The numbers game: Making money from the UAE’s license plate trade
Businesses sprang up just to sell these plates, with weekly listings in various classifieds around the country
Think of the UAE, and your mind may drift to a number of ‘biggest and bests’ that headlines frequently boast.
The race to have the world’s tallest buildings. The creation of man-made islands out in the sea, even with no shortage of land onshore. And regular auctions for fancy car number-plates that run into millions of dollars.
Like many so-called enlightened people, even I used to think that expensive number-plates were a waste of money. Anything more than the $10 for a regular licence plate appeared to be an exercise in vanity and privilege.

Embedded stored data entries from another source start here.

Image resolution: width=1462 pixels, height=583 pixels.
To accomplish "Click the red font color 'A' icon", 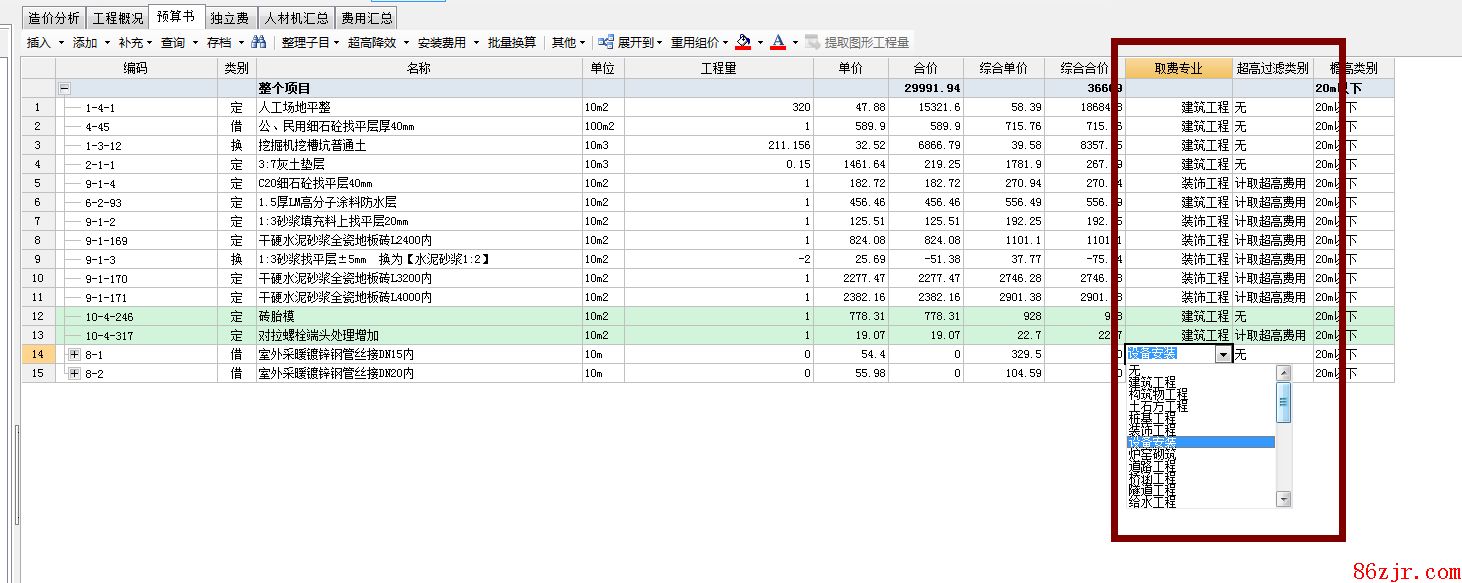I will pos(778,43).
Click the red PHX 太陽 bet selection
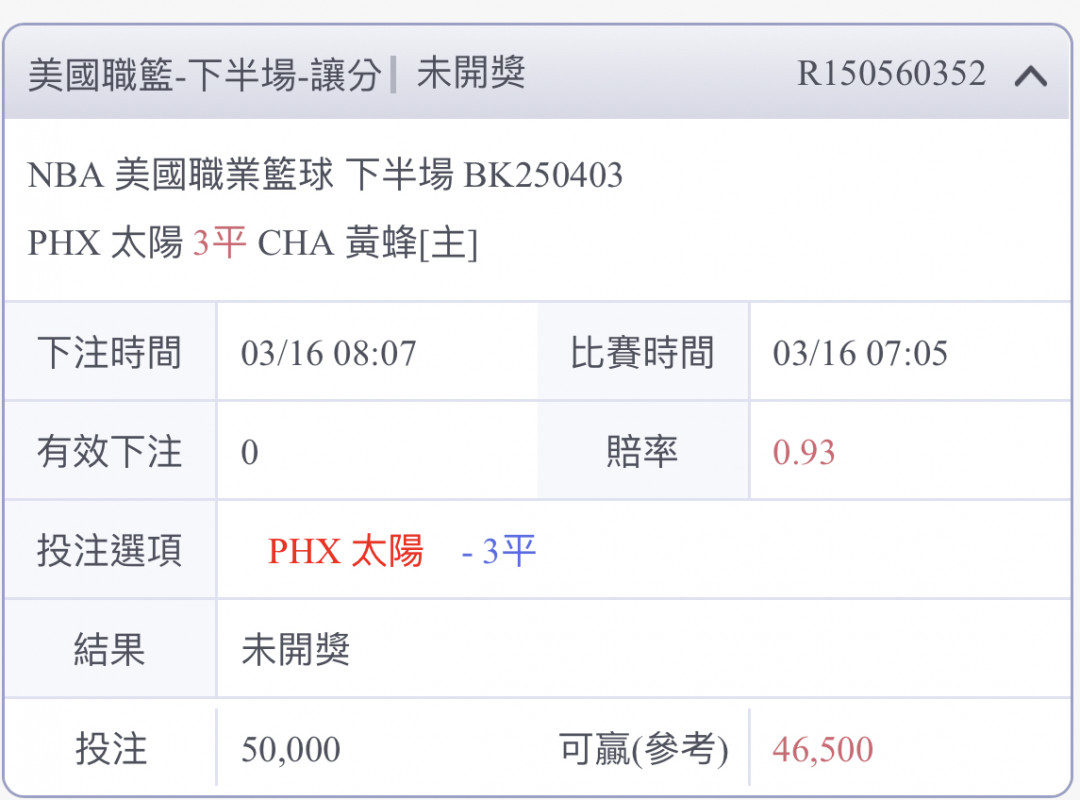 coord(346,551)

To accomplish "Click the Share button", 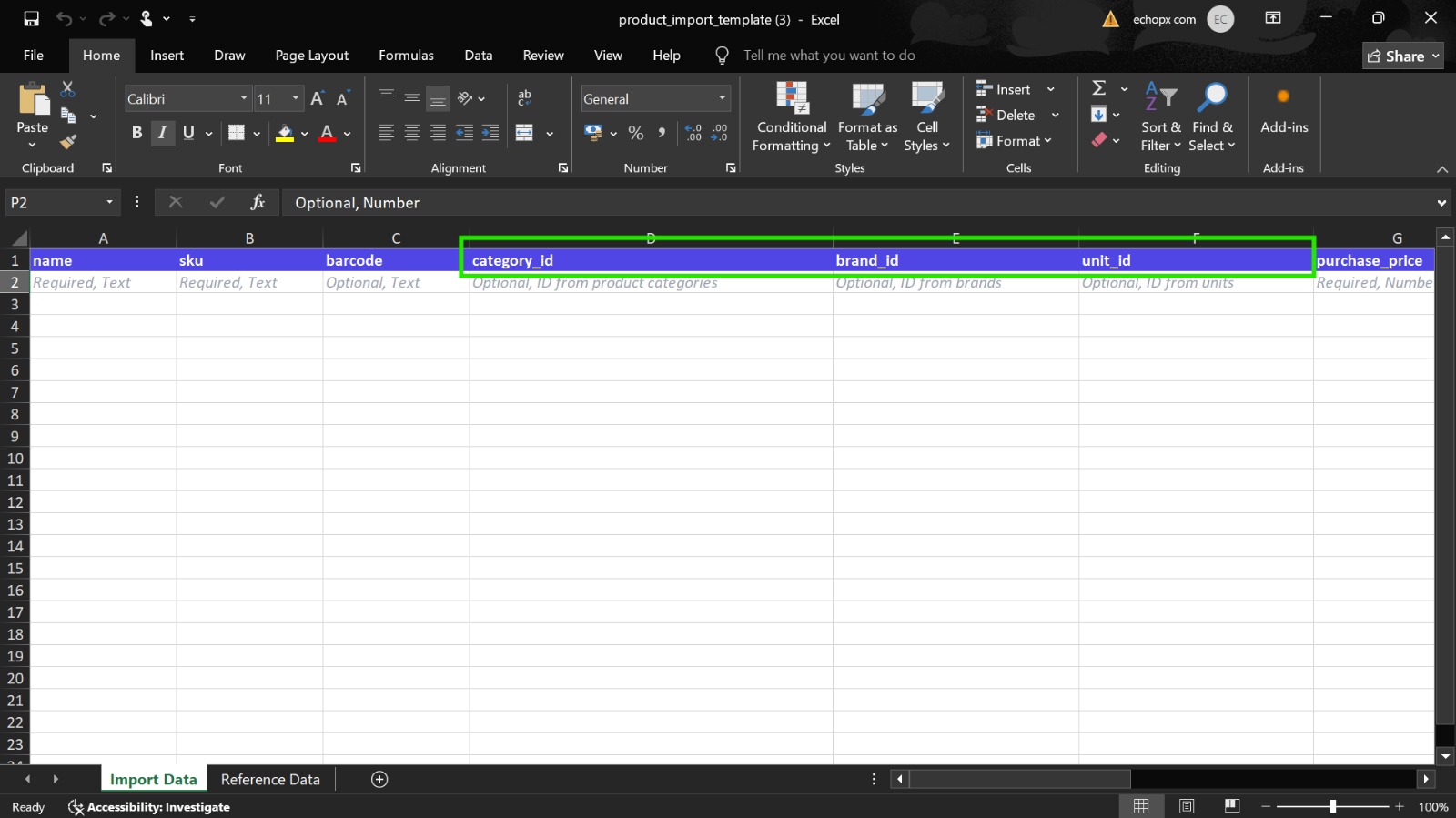I will coord(1402,56).
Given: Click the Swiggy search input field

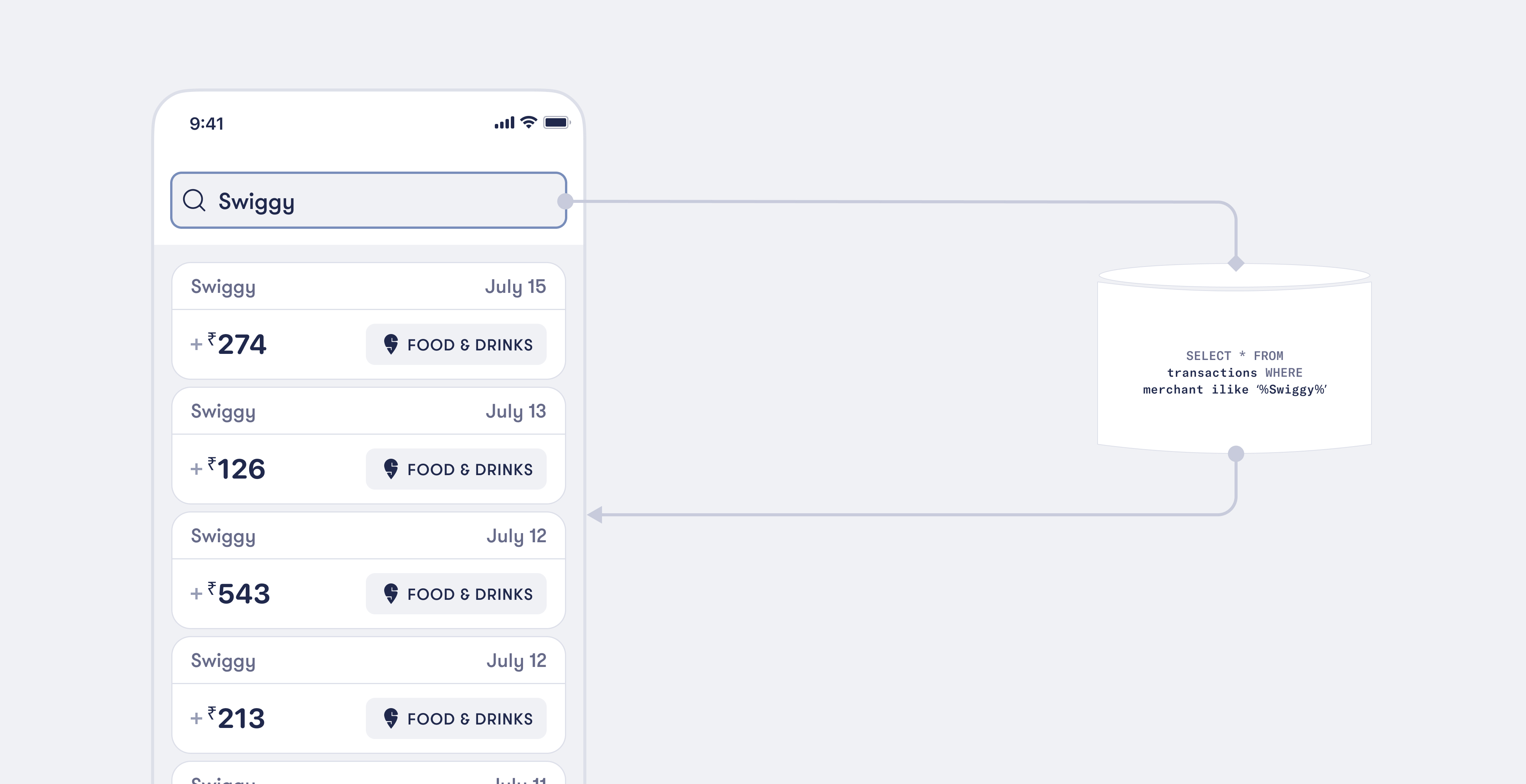Looking at the screenshot, I should point(369,200).
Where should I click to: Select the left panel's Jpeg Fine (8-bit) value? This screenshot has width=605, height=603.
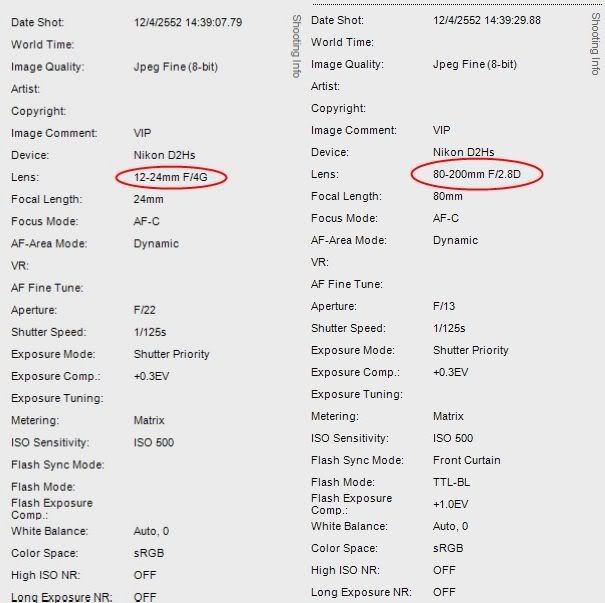point(176,67)
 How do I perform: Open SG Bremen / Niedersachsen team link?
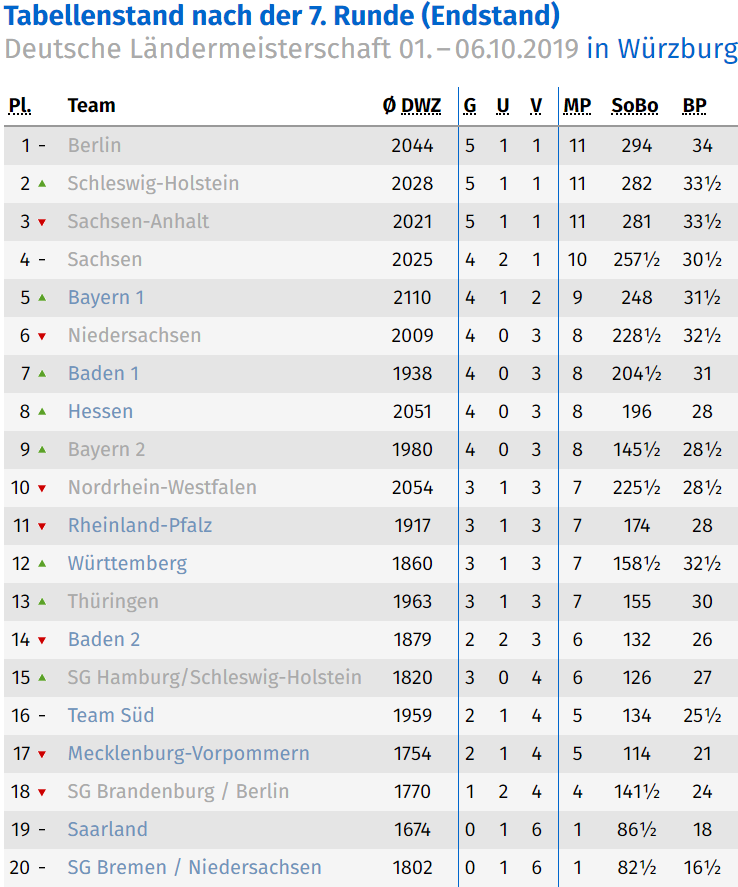pyautogui.click(x=195, y=867)
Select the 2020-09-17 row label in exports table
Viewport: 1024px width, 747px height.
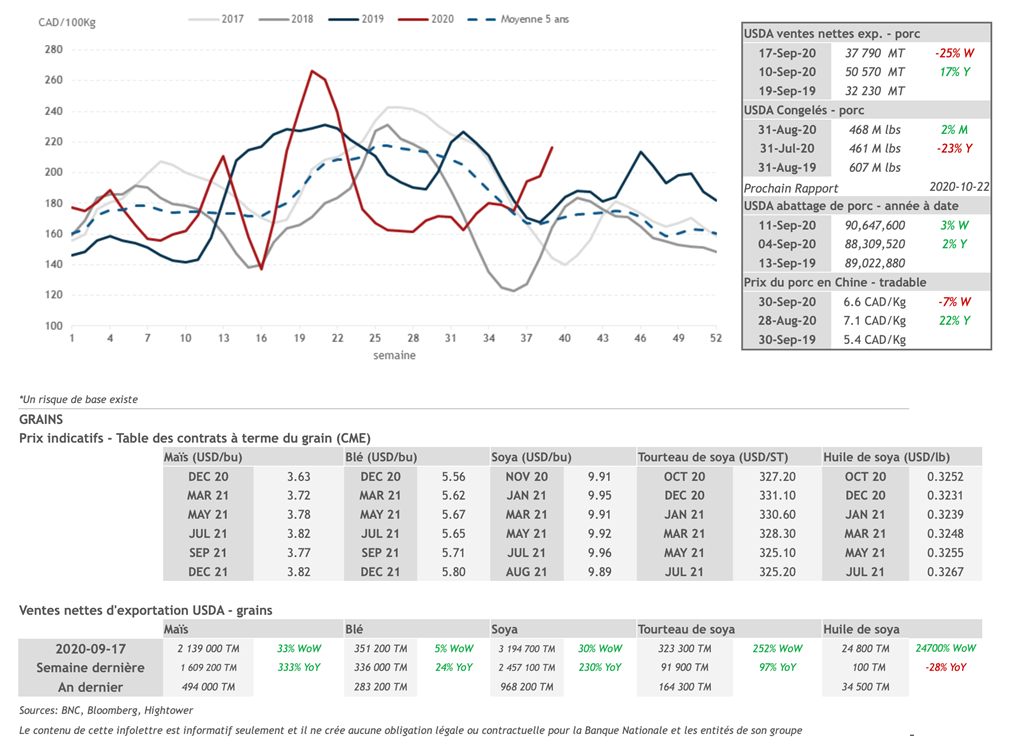[90, 648]
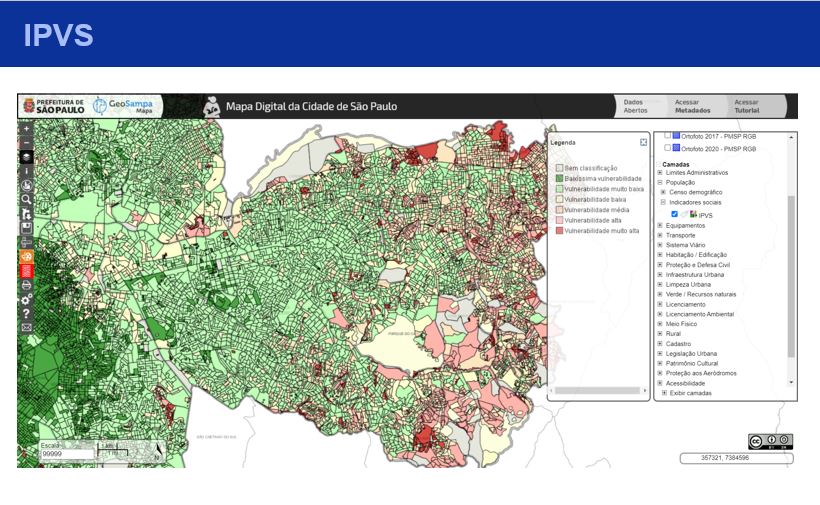This screenshot has width=820, height=505.
Task: Uncheck the IPVS layer checkbox
Action: pos(675,214)
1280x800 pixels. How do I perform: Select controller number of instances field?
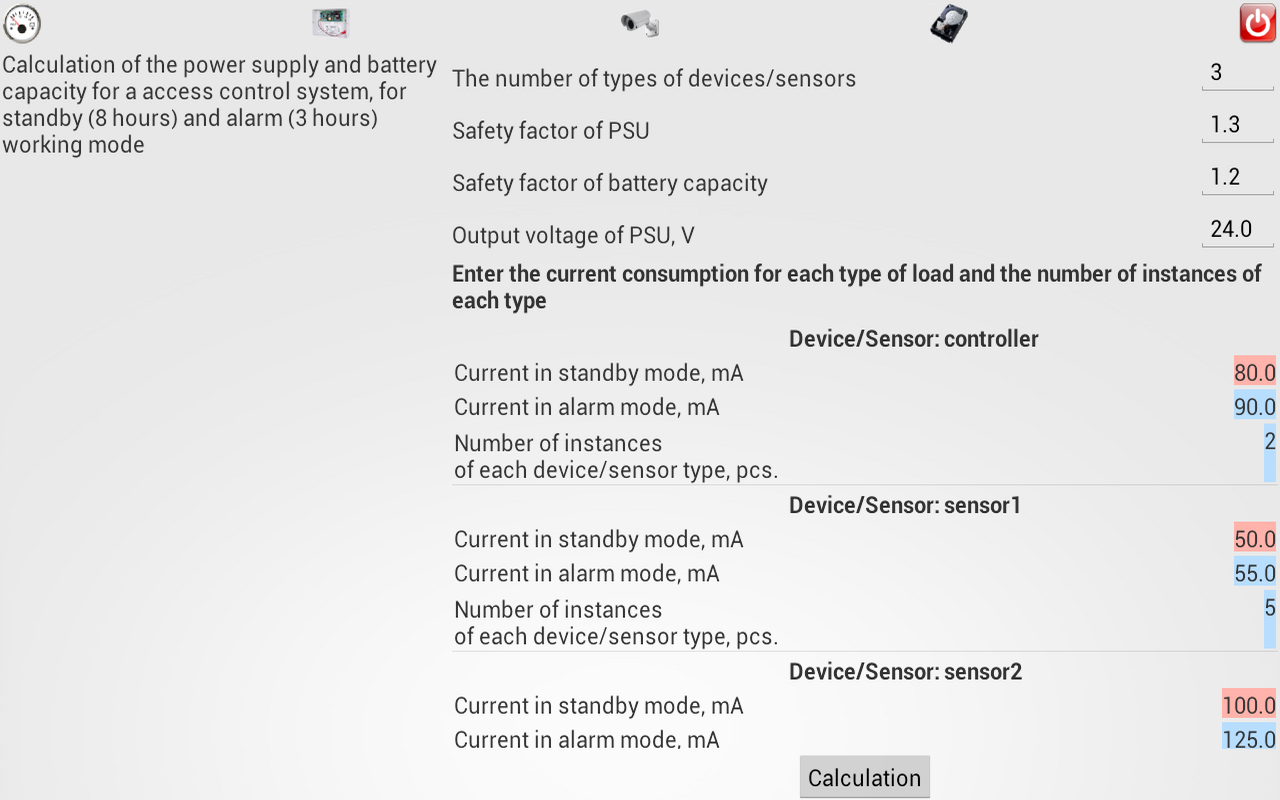pyautogui.click(x=1269, y=454)
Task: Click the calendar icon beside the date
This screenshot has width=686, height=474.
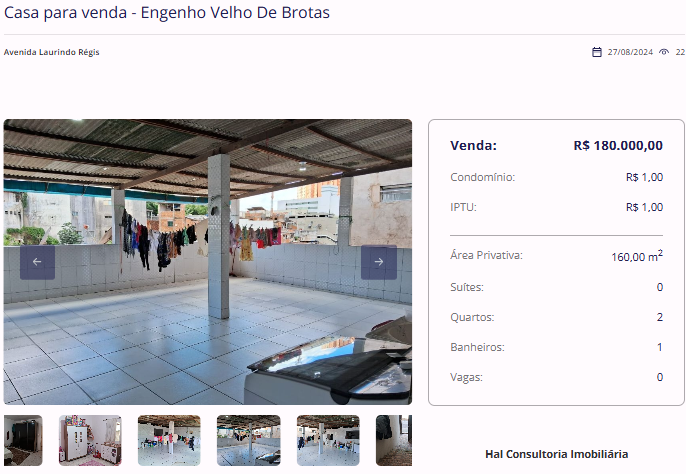Action: 597,52
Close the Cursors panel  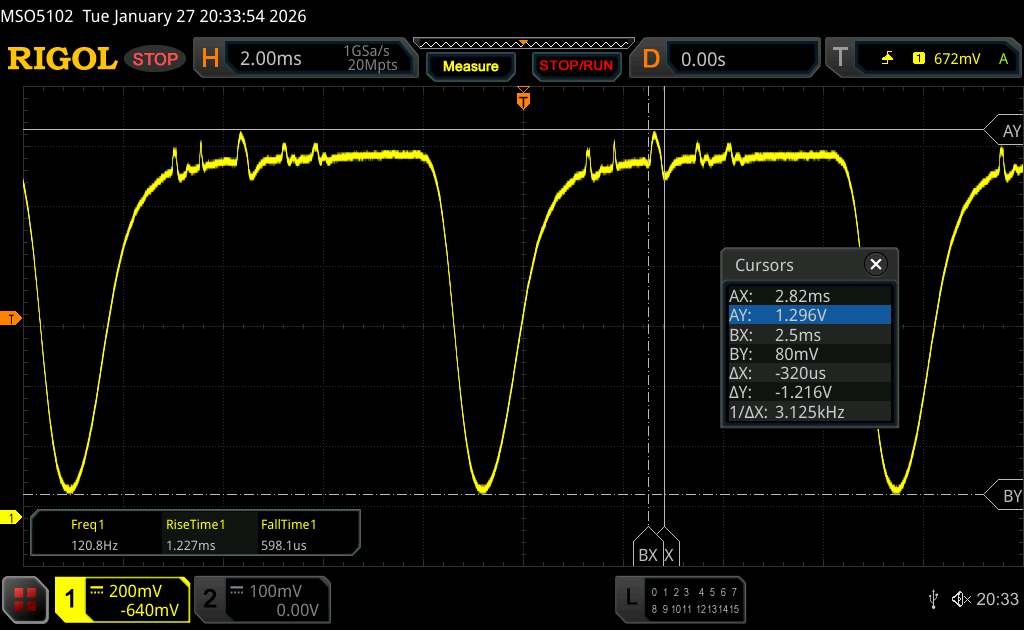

Vanity plates are a common phenomenon in the United States and other Western countries, so to single out the UAE only would be an unfair double-standard. The only difference is that the fancy plates there cost a fair bit less than over here, and open to a number of customisation options with a combination of letters and numbers to spell out words or names.
In the UAE, we are limited to just five numbers or less, with a single-letter code in front of it. We cannot even choose what exact numbers we want, so it comes down to what numbers are made available by the transport authority here.
The vanity bit comes in the form of how few numbers you have on the plate, or what pattern the numbers are in. So you have to attend professional auctions to bid on the available plates, for numbers such as “H 33” or “C 8008,” with prices running anywhere from $2000 to well into the millions. The transport authority has openly stated that they raise good money with the sale of these “special plates,” as they call them.
But then a secondary market emerged. These number plates were being resold for more than they were purchased at auction for. In essence, it started to become a commodity, similar to the ridiculous amounts people pay for art by dead painters, just to hold as investments.
In fact, businesses sprang up just to sell these plates, with weekly listings in various classifieds around the country. That’s when the reality of the investment potential hit us.
Eventually, the transport authority set up an online portal to buy some of the more “entry-level” special plates at fixed prices without having to take part in a live auction, using just a credit card. I dipped my toe in this pool and bought a “96688” plate for about $500. In a week, I got a certificate in the mail saying I now owned this number permanently, just like any other asset.
I later noticed in the classifieds that number-plates similar to mine were going for twice as much on the secondary market. That’s when I went ahead and bought three more of the same number, but with different letter codes, over the course of three years. You have to wait for the transport authority to release the numbers, and then you have to snatch your favourite ones up before the speculators do, so it is a bit of a game.
Now, aside from not having an issue remembering the registration numbers on all four of my cars, I am content in the fact that I can sell my plates later for twice as much at any time. While I’m not getting into the number-plate investment business any time soon, this is one “fee” where I am coming out ahead.